Sin dopamina no seríamos capaces de sentir placer, curiosidad o motivación.

Alteraciones relacionadas con la dopamina

La dopamina suele elevarse de manera natural en el embarazo. Esto ocurre como resultado de la estimulación hormonal. Sin embargo, en ocasiones es una consecuencia de las sustancias que consume la madre en el primer trimestre de su embarazo.

En condiciones normales, la dopamina sintética está contraindicada en las mujeres embarazadas. Pese a ello, el médico puede indicarla cuando el beneficio es mayor que el riesgo.

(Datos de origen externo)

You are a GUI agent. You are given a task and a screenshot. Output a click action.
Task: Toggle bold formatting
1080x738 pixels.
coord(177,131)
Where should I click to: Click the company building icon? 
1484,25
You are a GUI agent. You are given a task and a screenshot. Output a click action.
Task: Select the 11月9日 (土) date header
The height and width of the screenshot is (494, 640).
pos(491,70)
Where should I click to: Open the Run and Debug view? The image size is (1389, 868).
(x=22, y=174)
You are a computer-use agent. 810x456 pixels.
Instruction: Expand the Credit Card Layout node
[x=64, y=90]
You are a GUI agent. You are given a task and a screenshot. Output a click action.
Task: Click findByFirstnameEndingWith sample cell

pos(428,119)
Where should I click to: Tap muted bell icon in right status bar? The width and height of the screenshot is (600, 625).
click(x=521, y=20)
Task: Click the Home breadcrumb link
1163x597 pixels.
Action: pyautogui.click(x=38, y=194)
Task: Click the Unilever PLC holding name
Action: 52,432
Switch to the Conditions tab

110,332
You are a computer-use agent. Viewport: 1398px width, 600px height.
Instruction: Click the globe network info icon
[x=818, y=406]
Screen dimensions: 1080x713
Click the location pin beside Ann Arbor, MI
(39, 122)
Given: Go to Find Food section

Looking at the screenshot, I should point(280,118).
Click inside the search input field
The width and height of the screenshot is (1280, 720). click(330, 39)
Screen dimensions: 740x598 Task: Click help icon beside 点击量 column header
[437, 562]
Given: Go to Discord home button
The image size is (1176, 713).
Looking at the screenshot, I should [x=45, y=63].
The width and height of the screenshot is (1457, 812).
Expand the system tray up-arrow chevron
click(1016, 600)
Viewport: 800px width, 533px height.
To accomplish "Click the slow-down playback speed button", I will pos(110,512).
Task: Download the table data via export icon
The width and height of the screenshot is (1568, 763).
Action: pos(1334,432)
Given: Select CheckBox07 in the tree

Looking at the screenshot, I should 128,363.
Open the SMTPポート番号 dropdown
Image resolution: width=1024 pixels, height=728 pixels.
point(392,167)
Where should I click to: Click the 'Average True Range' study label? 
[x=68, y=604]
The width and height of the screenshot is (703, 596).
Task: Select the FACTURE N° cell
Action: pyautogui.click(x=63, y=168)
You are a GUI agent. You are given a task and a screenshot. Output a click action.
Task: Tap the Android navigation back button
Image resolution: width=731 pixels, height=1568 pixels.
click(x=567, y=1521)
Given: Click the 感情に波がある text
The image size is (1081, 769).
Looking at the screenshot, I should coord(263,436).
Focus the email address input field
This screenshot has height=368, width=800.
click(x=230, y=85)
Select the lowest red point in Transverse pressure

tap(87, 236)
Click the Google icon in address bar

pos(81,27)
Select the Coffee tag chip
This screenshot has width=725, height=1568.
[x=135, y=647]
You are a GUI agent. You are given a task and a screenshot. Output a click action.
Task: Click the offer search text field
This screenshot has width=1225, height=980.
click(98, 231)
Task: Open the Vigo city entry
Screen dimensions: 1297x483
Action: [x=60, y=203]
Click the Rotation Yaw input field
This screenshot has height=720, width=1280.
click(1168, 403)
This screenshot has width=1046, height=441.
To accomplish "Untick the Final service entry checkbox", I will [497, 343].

Esta sustancia interviene en varias funciones físicas y psicológicas. Por esta razón puede afectar a la madre o al feto de la siguiente manera:

  • Pueden manifestarse cambios en el comportamiento. Por ejemplo, poca concentración y falta de orientación en ambientes nuevos. Es algo que puede observarse con frecuencia en las mujeres embarazadas. Por otro lado, los expertos estiman que quizá el bebé pueda manifestar estos efectos en el futuro.
  • El exceso o la deficiencia de la dopamina se relacionan con conductas como la drogadicción. Igualmente puede incidir en la aparición de enfermedades como el Parkinson.
  • Descoordinación de los movimientos o acción retardada.
La dopamina es clave para nuestra felicidad

  • Movimientos involuntarios e innecesarios como los tics.
  • La dopamina regula e inhibe la producción de la prolactina, que es aquella encargada de segregar leche. Por su parte, altos niveles de prolactina se relacionan con el embarazo, pero de no ser así, pueden causar serias afecciones.
  • El sueño, la memoria, la atención y el aprendizaje, entre otros, pueden verse afectados por el aumento o deficiencia de los niveles de dopamina.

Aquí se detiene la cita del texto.